### [What the task requires]
Could you give the data below again, exactly and completely?
[Extracted records Boundary: Start]
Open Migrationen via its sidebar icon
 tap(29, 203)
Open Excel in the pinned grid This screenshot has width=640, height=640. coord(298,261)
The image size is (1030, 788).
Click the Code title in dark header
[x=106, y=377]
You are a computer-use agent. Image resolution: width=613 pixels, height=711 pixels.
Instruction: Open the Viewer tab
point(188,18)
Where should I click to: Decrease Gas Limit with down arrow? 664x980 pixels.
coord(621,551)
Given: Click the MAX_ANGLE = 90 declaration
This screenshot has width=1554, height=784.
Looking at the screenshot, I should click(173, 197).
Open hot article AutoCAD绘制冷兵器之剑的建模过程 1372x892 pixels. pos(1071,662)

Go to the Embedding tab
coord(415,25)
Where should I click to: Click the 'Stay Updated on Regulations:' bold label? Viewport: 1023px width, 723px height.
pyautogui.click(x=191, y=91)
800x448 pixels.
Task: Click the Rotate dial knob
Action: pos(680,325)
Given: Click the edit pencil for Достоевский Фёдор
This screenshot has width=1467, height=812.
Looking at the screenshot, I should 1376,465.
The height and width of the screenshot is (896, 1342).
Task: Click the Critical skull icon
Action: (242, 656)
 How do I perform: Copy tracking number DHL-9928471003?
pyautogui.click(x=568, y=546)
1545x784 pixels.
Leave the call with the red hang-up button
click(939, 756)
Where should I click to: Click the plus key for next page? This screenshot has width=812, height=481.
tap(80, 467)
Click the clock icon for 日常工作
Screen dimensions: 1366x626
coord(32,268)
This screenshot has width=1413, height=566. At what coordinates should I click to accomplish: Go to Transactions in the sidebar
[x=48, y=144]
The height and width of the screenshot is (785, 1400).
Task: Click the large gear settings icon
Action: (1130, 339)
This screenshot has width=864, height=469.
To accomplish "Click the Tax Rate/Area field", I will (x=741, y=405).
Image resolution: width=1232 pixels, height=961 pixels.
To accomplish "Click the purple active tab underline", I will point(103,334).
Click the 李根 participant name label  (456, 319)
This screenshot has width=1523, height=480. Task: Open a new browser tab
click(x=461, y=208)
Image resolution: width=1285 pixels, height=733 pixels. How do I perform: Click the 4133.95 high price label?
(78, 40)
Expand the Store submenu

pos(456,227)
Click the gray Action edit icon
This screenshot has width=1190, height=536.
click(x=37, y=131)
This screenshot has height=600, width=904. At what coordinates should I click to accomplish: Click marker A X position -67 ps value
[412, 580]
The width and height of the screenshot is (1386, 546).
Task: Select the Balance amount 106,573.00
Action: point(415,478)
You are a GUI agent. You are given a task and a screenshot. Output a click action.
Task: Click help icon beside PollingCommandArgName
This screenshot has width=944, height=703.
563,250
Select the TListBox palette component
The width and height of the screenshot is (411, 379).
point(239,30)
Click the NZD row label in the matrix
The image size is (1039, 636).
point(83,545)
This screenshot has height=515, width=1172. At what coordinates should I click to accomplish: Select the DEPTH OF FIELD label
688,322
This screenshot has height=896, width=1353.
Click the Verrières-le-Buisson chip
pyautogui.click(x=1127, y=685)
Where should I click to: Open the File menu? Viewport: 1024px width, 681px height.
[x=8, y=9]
[Extracted records Boundary: End]
### [Written solution]
Open Migrationen via its sidebar icon
 tap(29, 203)
Open Excel in the pinned grid This screenshot has width=640, height=640. coord(298,261)
The image size is (1030, 788).
Click the Code title in dark header
[x=106, y=377]
You are a computer-use agent. Image resolution: width=613 pixels, height=711 pixels.
Instruction: Open the Viewer tab
point(188,18)
Where should I click to: Decrease Gas Limit with down arrow? 664x980 pixels.
coord(621,551)
Given: Click the MAX_ANGLE = 90 declaration
This screenshot has width=1554, height=784.
Looking at the screenshot, I should click(173, 197).
Open hot article AutoCAD绘制冷兵器之剑的建模过程 1372x892 pixels. pos(1071,662)

Go to the Embedding tab
coord(415,25)
Where should I click to: Click the 'Stay Updated on Regulations:' bold label? Viewport: 1023px width, 723px height.
pyautogui.click(x=191, y=91)
800x448 pixels.
Task: Click the Rotate dial knob
Action: pos(680,325)
Given: Click the edit pencil for Достоевский Фёдор
This screenshot has width=1467, height=812.
Looking at the screenshot, I should 1376,465.
The height and width of the screenshot is (896, 1342).
Task: Click the Critical skull icon
Action: (242, 656)
 How do I perform: Copy tracking number DHL-9928471003?
pyautogui.click(x=568, y=546)
1545x784 pixels.
Leave the call with the red hang-up button
click(939, 756)
Where should I click to: Click the plus key for next page? This screenshot has width=812, height=481.
tap(80, 467)
Click the clock icon for 日常工作
Screen dimensions: 1366x626
coord(32,268)
This screenshot has width=1413, height=566. At what coordinates should I click to accomplish: Go to Transactions in the sidebar
[x=48, y=144]
The height and width of the screenshot is (785, 1400).
Task: Click the large gear settings icon
Action: (1130, 339)
This screenshot has width=864, height=469.
To accomplish "Click the Tax Rate/Area field", I will (x=741, y=405).
Image resolution: width=1232 pixels, height=961 pixels.
To accomplish "Click the purple active tab underline", I will point(103,334).
Click the 李根 participant name label  (456, 319)
This screenshot has width=1523, height=480. Task: Open a new browser tab
click(x=461, y=208)
Image resolution: width=1285 pixels, height=733 pixels. How do I perform: Click the 4133.95 high price label?
(78, 40)
Expand the Store submenu

pos(456,227)
Click the gray Action edit icon
This screenshot has width=1190, height=536.
click(x=37, y=131)
This screenshot has height=600, width=904. At what coordinates should I click to accomplish: Click marker A X position -67 ps value
[412, 580]
The width and height of the screenshot is (1386, 546).
Task: Select the Balance amount 106,573.00
Action: point(415,478)
You are a GUI agent. You are given a task and a screenshot. Output a click action.
Task: Click help icon beside PollingCommandArgName
This screenshot has width=944, height=703.
563,250
Select the TListBox palette component
The width and height of the screenshot is (411, 379).
point(239,30)
Click the NZD row label in the matrix
The image size is (1039, 636).
point(83,545)
This screenshot has height=515, width=1172. At what coordinates should I click to accomplish: Select the DEPTH OF FIELD label
688,322
This screenshot has height=896, width=1353.
Click the Verrières-le-Buisson chip
pyautogui.click(x=1127, y=685)
Where should I click to: Open the File menu? Viewport: 1024px width, 681px height.
[x=8, y=9]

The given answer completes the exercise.